Haiti, Cholera and the United Nations: Negligence and the Rule of Law

When the United Nations Security Council visited Haiti last week to assess its reconstruction progress, it should have evaluated the impact of the UN's refusal to accept responsibility for the claims brought by victims of the cholera introduced to Haiti by UN peacekeepers. Like any entity, the UN has a right to defend itself against claims leveled against it. In this case however, the UN should consider whether efforts to thwart accountability undermines its overarching global mission of promoting the rule of law and fighting poverty.

When the United Nations Security Council visited Haiti last week to assess its reconstruction progress, it should have evaluated the impact of the UN's refusal to accept responsibility for the claims brought by victims of the cholera introduced to Haiti by UN peacekeepers. Like any entity, the UN has a right to defend itself against claims leveled against it. In this case however, the UN should consider whether efforts to thwart accountability undermines its overarching global mission of promoting the rule of law and fighting poverty.





Cholera, not seen in Haiti in almost a century and not endemic to the country, hitched its way into Haiti through the UN stabilization force, known by its French acronym, MINUSTAH. The Independent Panel convened by the UN to investigate the source of the outbreak essentially conceded that cholera was brought to Haiti by its forces and was spread through its negligent oversight of waste disposal. Since cholera began its deadly march in October, 2010, the epidemic has claimed 7000 lives, sickened hundreds of thousands, and made life more miserable for the millions of Haitians already struggling to eke out a living in grinding poverty. Haiti now suffers the highest rate of cholera infection in the world, at 5% of the population.



Despite the strong evidence of malfeasance, the UN endeavors to insulate itself from liability by laying the blame for the spread of cholera on the conditions in Haiti that made it a particularly hospitable vector for transmission of the disease.
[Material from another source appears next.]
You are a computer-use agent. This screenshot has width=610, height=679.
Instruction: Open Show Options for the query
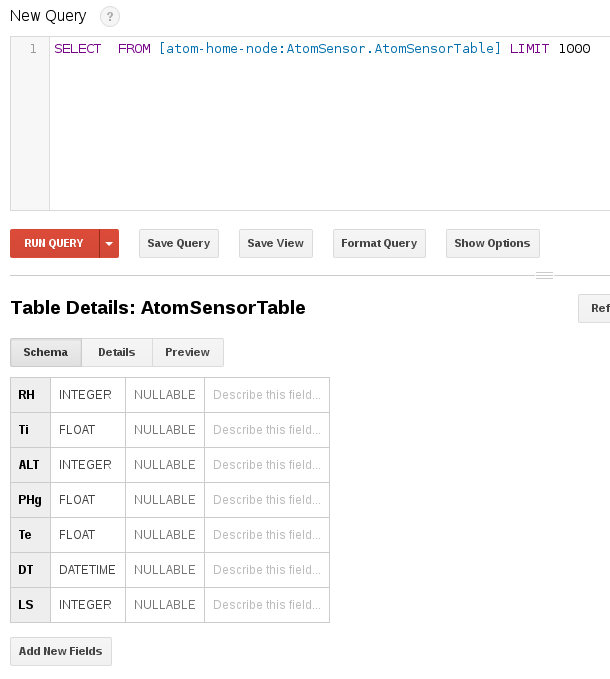pos(492,244)
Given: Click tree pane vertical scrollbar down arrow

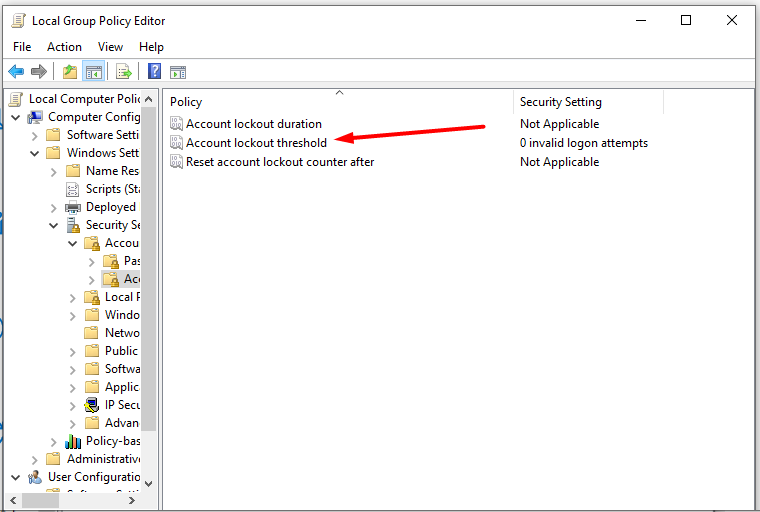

This defense flies in the face of traditional theories of tort liability, which require that wrongdoers take their victims as they find them. In essence, the "eggshell skull" rule holds that negligent actors cannot escape liability for the harms they cause by pointing to the particular vulnerability of their victims. This is exactly what the UN has done in this instance in attempting to attribute the epidemic to a "confluence of factors" endemic to Haiti rather than its own conduct.



As the poorest country in the Western Hemisphere, Haiti's woefully inadequate infrastructure for health and sanitation could surprise no one. The UN, along with the Centers for Disease Control and others had been warning of a cholera outbreak since the earthquake. Cognizant of the fragile conditions in Haiti, and the risk for the spread of cholera that such conditions presented, the UN should have taken heightened precautions to ensure that its peacekeepers were not carrying potentially epidemic diseases, and further exercised sound oversight of the waste disposal procedures. The Independent Panel's own recommendations for future safeguards demonstrate that such precautions were feasible. Wrongdoing on the part of the United Nations is beyond dispute: the UN tacitly admits as much in its report. By any standard, the UN was negligent.



The UN's defense, that Haiti's vulnerability absolves it of liability, would be laughed out of court, if the UN would ever permit the adjudication of claims leveled against it. Instead, the UN has constructed a web of procedural protections designed to ensure that it will never face a full and fair hearing on complaints about its conduct. The Status of Forces Agreement between Haiti and the United Nations confers broad immunity to MINUSTAH troops for criminal wrongdoing. Civil claims against the UN are ostensibly to be resolved by a three person Standing Claims commission established by the United Nations, a tribunal which has yet to be constituted, despite the fact that MINUSTAH troop have been occupying Haitian soil since 2004.



It is notable that the UN has never established a standing claims commission in its other missions, or otherwise allowed claims of large scale malfeasance to be tested in any fair forum. While the UN has a legitimate interest in ensuring that specious claims are not permitted to distract from its mission, it should not be given a free pass to commit acts of negligence with complete impunity. As an institution that promotes the rule of law, the UN should apply those venerable standards to its own conduct.



The UN's attempt to evade responsibility for the introduction of the cholera epidemic to Haiti and its devastating aftermath is inconsistent with the UN's overarching mission of advancing the rule of law among its member states, without exception. The UN should take seriously its obligation to model good global stewardship: when provided with the opportunity to set an excellent example, the UN should seize the opportunity to demonstrate that no one is above the law.